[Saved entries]
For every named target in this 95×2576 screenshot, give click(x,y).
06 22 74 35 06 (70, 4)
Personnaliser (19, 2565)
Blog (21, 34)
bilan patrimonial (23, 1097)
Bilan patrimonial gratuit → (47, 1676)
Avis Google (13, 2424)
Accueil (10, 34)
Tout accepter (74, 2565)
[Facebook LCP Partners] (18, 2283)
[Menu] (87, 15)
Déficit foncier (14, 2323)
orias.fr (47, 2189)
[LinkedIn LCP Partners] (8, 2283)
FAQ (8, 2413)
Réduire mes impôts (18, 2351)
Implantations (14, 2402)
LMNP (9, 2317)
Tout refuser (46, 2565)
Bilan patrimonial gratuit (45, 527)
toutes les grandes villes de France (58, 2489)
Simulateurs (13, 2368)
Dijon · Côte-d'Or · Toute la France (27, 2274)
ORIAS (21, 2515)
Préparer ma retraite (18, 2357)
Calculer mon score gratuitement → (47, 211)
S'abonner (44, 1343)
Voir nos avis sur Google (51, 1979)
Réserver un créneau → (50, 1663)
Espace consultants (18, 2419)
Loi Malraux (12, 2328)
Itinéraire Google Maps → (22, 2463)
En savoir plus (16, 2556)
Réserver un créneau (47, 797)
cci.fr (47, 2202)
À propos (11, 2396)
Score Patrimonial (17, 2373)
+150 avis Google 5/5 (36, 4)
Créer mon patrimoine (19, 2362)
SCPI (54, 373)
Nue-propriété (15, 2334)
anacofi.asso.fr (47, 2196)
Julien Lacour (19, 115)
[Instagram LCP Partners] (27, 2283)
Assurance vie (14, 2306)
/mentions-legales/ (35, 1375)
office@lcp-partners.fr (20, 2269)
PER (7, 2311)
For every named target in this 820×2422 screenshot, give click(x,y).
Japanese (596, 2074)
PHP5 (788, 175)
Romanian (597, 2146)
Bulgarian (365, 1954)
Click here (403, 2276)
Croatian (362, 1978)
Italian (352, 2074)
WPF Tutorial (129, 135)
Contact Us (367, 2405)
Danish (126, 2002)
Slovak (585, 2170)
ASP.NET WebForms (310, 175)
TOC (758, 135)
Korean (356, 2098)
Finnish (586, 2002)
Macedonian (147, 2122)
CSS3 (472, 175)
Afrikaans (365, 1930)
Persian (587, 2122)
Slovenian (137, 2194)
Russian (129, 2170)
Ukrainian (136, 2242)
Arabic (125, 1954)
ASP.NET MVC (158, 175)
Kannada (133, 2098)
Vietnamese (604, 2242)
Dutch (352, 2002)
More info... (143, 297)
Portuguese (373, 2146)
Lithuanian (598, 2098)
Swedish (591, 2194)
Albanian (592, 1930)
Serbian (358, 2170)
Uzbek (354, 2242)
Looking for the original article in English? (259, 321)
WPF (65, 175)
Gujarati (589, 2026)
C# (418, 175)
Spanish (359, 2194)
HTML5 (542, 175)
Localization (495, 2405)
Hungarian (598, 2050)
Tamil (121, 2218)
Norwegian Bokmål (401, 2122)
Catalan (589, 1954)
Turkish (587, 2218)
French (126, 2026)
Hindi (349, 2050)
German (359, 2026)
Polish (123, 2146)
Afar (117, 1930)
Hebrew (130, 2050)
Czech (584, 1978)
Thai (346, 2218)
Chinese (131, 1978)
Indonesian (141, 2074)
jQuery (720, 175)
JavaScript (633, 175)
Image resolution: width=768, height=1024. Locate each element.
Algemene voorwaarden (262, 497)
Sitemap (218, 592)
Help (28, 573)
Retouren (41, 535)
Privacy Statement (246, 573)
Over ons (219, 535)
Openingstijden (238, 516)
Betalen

What to produce: Lines from the entries that contain the word "screenshot" are what the answer must hold.

Exercise response:
For every named target in this 95×2576 screenshot, give click(x,y).
For every named target in this 820×2422 screenshot, give click(x,y).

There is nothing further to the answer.